Our busy lochside hides this afternoon were full of visitors enjoying our ospreys in-flight antics when an unexpected wildlife visitor turned up: the first ever recorded sighting at Loch of the Lowes of a BEAVER.
At three o’clock this afternoon, in broad daylight, our eagle eyed visitors spotted what they at first thought was an otter , and watched the beaver swim up to and under the Crannog hide. It then disappeared into the reed beds, then emerged an hour or so later to continue its tour of the loch in full view. Clever visitors, such as local Mary Rattray, had the presence of mind to grab their cameras and their pictures left us in absolutely no doubt that the visitor was in fact a beaver- but we’ve also had confirmation from the expert staff at the Scottish Beaver Reintroduction Trial at Knapdale.
Our senior staff said this afternoon:
“This beaver is likely to have originated from the unlicensed population of beavers in Tayside. We have know for some time they were spreading into the Lunan catchment and we have had reports from a few miles downstream but this is the first confirmed sighting here on the reserve”.
“It’s fascinating to see this beautiful creature in the wild at one of our flagship reserves, but we have to follow scientific principles: it is important that any reintroductions are licensed by the government, based on scientific evidence and in consultation with local communities”.
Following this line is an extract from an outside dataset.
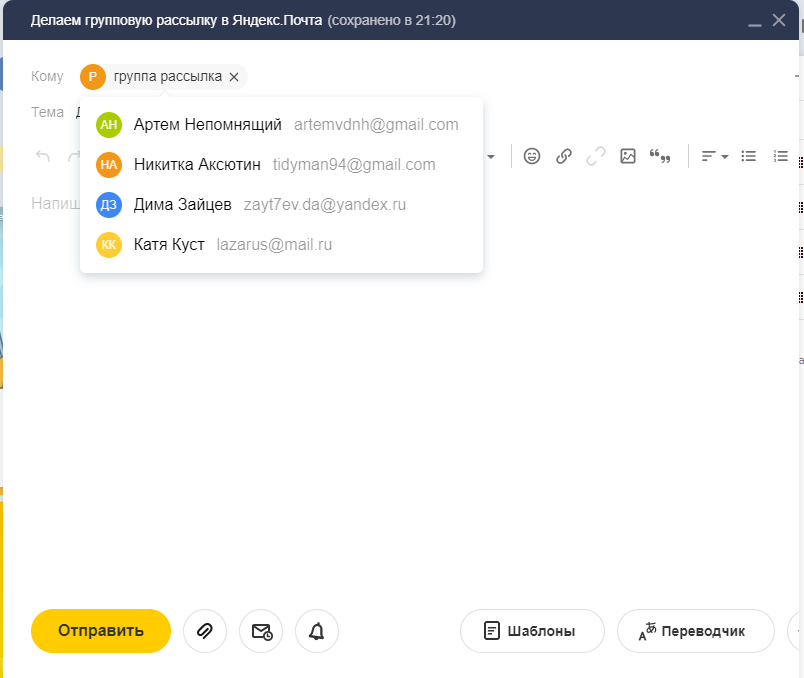Screen dimensions: 804x678
Task: Expand the text alignment dropdown
Action: point(714,156)
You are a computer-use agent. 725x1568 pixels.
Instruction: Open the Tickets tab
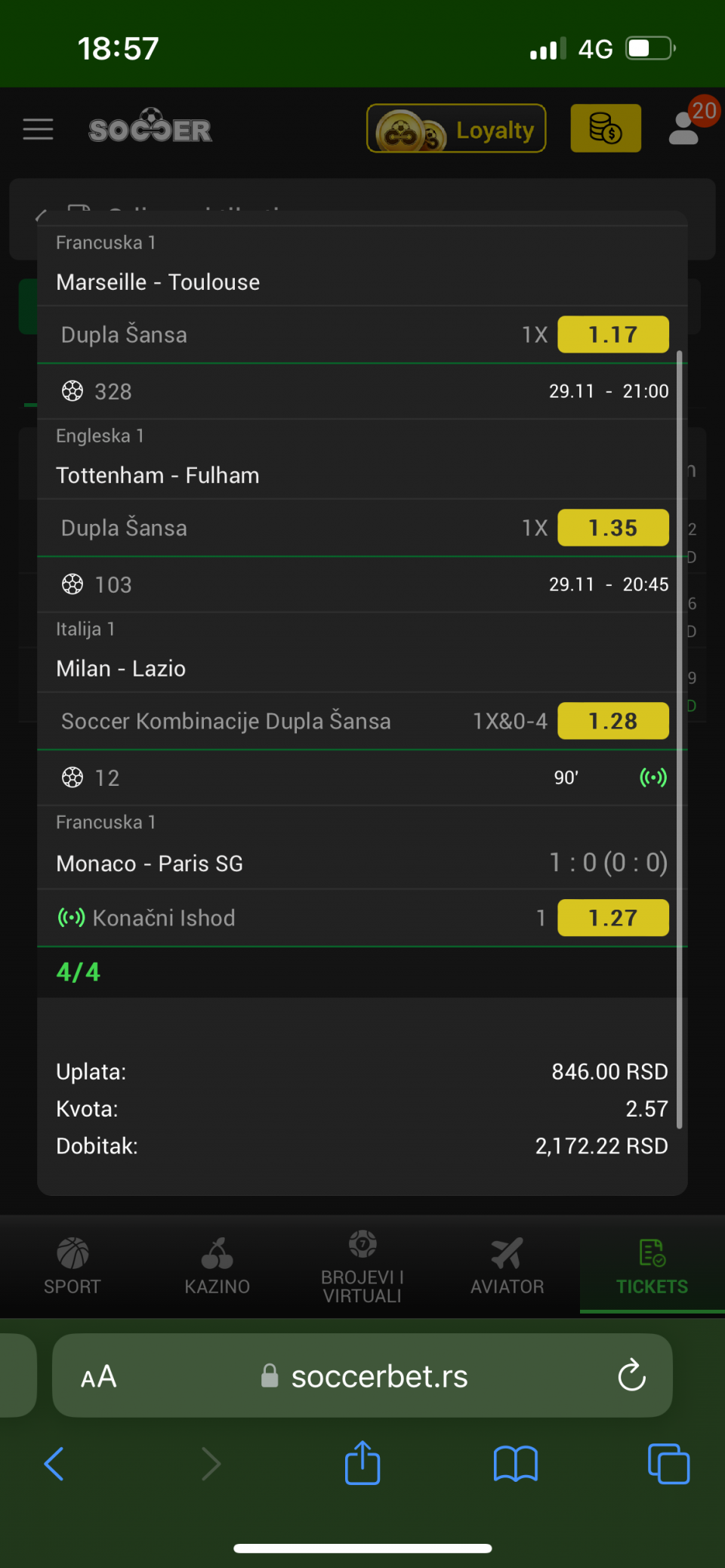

“We are content with the government’s decision to tolerate the beavers in the Tay catchment pending further evaluation. The Tay beavers are currently being surveyed, and we understand that the Government will make a decision in 2014/15 on this population based on the results of monitoring of the Tay beaver population and on the outcome of the full scientific evaluation of the Scottish Beaver Trial”
“Reserve staff and volunteers will be keeping a close eye on its movements to see if it is staying at the Lowes or if it is just passing through.”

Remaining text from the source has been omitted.